Ablett v. Horzempa, 2011 ONCA 633
CITATION: Ablett v. Horzempa, 2011 ONCA 633
DATE: 20111011
DOCKET: C53474 & C53475
COURT OF APPEAL FOR ONTARIO
Winkler C.J.O., Sharpe J.A. and Cunningham A.C.J. (ad hoc)
BETWEEN:
Brian Robert Ablett
Moving Party (Respondent)
and
Mary Margaret Horzempa
Respondent (Applicant)
Brian Robert Ablett, in person
Daniela Bertossi, for the Ministry of Community Services Director Christine Ziedins and Keith Taller, for the Family Responsibility Office Mary Margaret Horzempa, in person
Heard: September 28, 2011
On appeal from the order of Justice Hugh K. O’Connell of the Superior Court of Justice dated March 2, 2011 and the order of Justice Margaret P. Eberhart of the Superior Court of Justice dated March 7, 2011.
ENDORSEMENT
[1] These appeals arise from a protracted family law dispute. The first appeal is from an order striking the appellant’s pleadings and dismissing the appellant’s motion to change a final order for spousal support. The second appeal is from an enforcement order pursuant to the Family Responsibility and Support Arrears Enforcement Act for payment of support arrears.
[2] In his submissions before us, the appellant essentially attempted to re-litigate the entire dispute with his former common-law partner.

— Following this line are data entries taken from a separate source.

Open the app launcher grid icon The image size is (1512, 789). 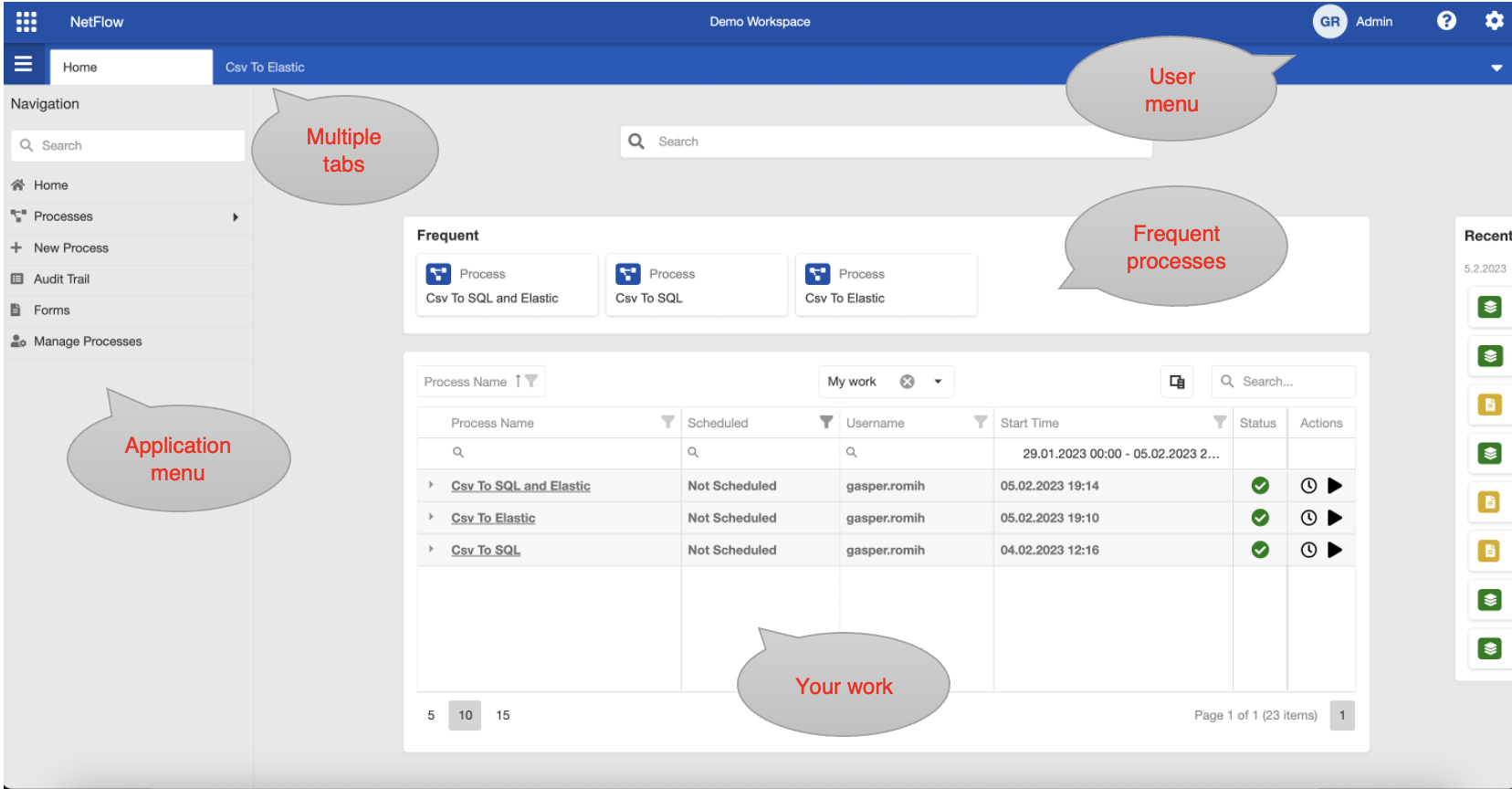click(26, 22)
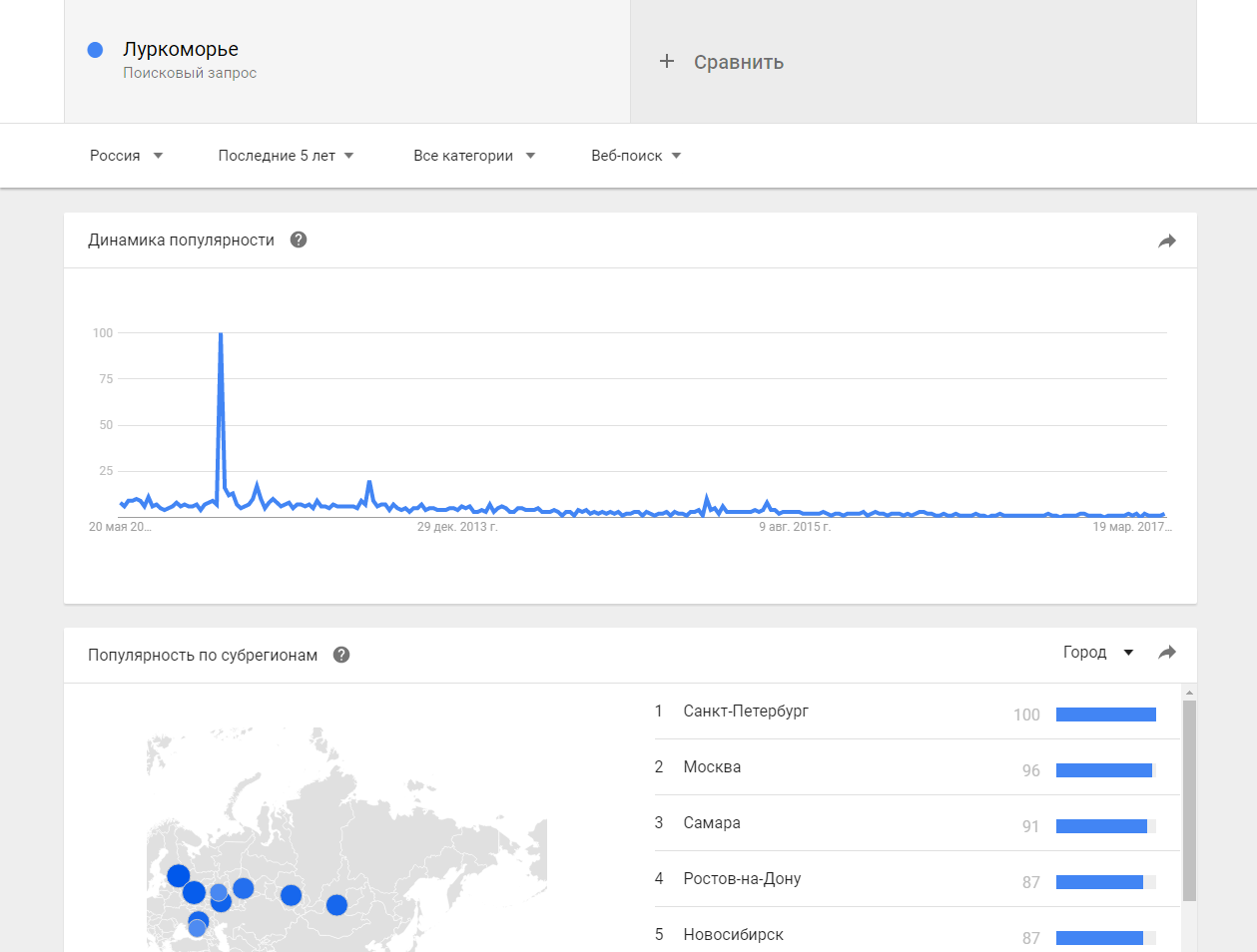The width and height of the screenshot is (1257, 952).
Task: Select Москва in the city list
Action: point(712,767)
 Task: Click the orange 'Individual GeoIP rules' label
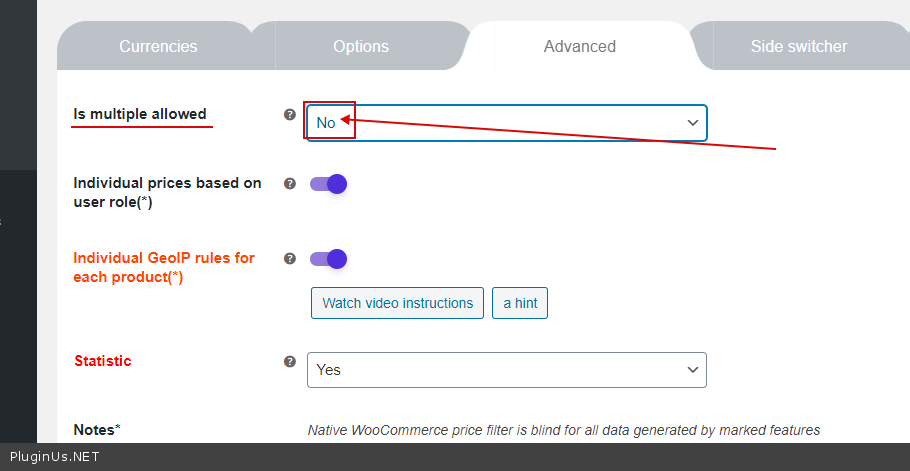(164, 267)
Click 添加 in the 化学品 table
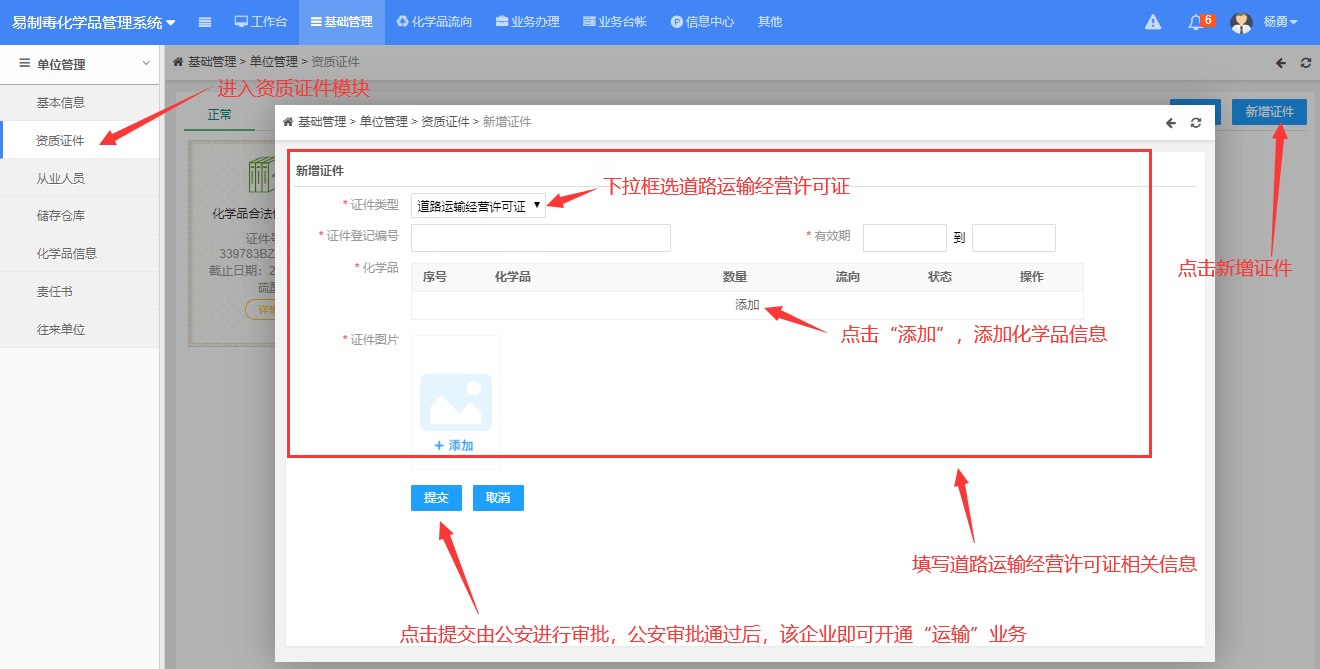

The appellant’s position is that he never had his day in court because of the order striking his pleadings on the grounds that he failed to comply with the support orders, failed to pay costs and failed to make adequate disclosure. He insists that, contrary to the findings of the judges hearing the motions for interim and final support, the period of cohabitation was insufficient to justify a support order. Moreover, the appellant asserts that he lacks the means to pay the support that has been ordered because he filed for bankruptcy in 2008 and remains an undischarged bankrupt.
[3] There is no basis for us to review or alter any of the outstanding orders or judgments apart from the two orders under appeal. The appellant did not appeal the order for interim support and while he filed a notice of appeal against the order for final support, he did not proceed with that appeal and it was dismissed. The two appeals before us do not provide the appellant with an avenue to collaterally appeal or attack the support orders.
MOTION TO INTRODUCE FRESH EVIDENCE
[4] The appellant also moves to introduce as fresh evidence on appeal an affidavit and other material that essentially relates to, and attempts to explain, aspects of the protracted matrimonial proceedings between these parties.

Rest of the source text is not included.